The government has amended four articles of a decree governing Mexico’s financing cooperation strategy toward Mesoamerican and the Caribbean countries, originally enacted in December 2011.

A notice in the official gazette from Monday said the change comes with “a new vision to enable a better use of the funds included in the Infrastructure Fund for Mesoamerica and the Caribbean.”

Under the amended decree, financing is not restricted to infrastructure anymore. Funding for human capital development, equipping of migration facilities and shelters, the development of migration-related registration, control, and follow-up systems, and for training, assistance, studies and trade exchange, among others, is now possible.
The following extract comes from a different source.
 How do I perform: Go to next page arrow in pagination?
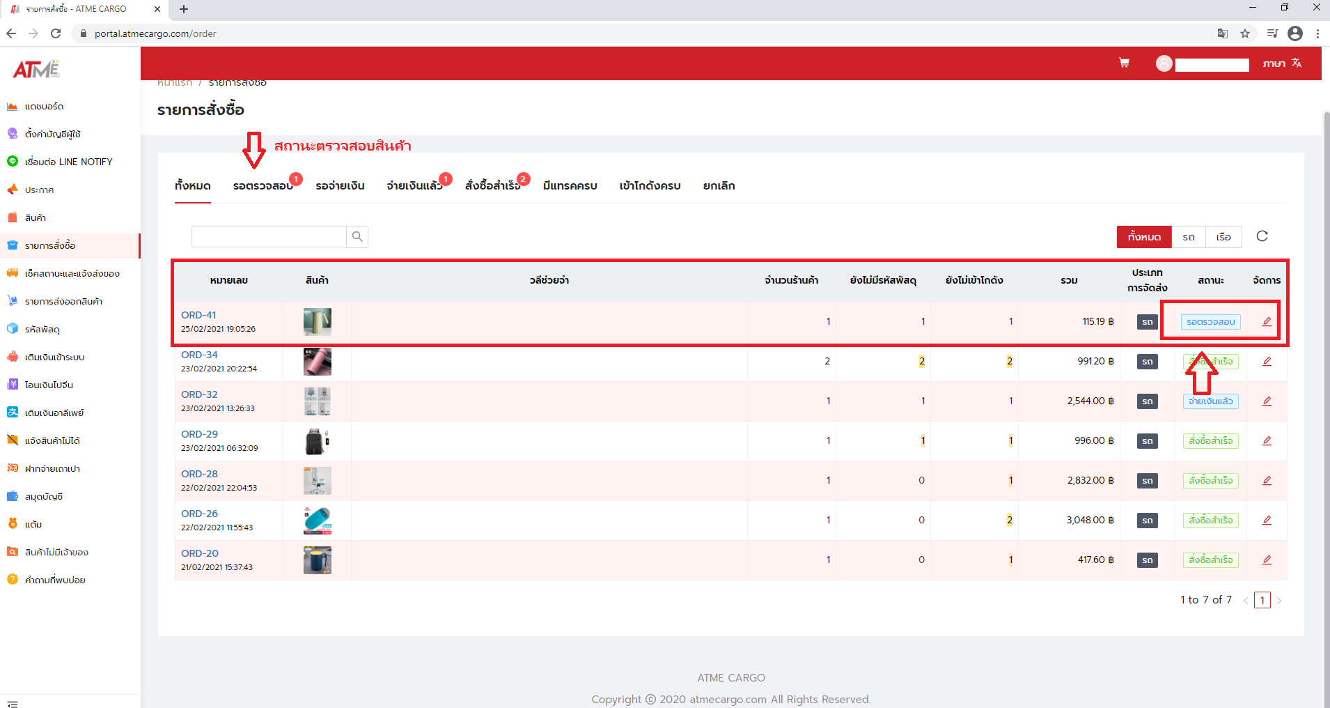pos(1279,600)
Also, the foreign affairs ministry (SRE) will take over management of the fund – set up as public trust, not a state-owned entity – from the finance ministry (SHCP). 

The makeup of the technical committee managing the fund will also change. From now on, not the finance ministry but the foreign ministry will head the fund and have a majority in the technical committee.

The finance ministry has now 30 days to modify the contract for the fund, after which the technical committee will issue new operating rules.

Created during the Calderón administration, Mexico aimed to use the Mesoamerica and Caribbean infrastructure fund, better known as Yucatán fund, to offer non-recoverable aid and loans, provide partial guarantees or serve as collateral for financing infrastructure projects in Central America and the Caribbean together with the IDB or the Central American Bank for Economic Integration (Cabei). The fund could also be used for hiring technical assistance, engineers, finance experts and project managers for specific initiatives.

After taking office in December, President Andrés Manuel López Obrador (AMLO) pledged to advance a plan for the development of El Salvador, Guatemala, Honduras and Mexico.

Commissioned to the UN Economic Commission for Latin America & the Caribbean (ECLAC), the plan was unveiled in May, with the objective to boost economic development in Central America and curb migration to the US via Mexico. It has a strong infrastructure component.

However, recent tariff threats from the US led Mexico to make concessions on immigration enforcement, which requires strengthening the government’s capacity to process the large flows of migrants that attempt to cross the country on their way north.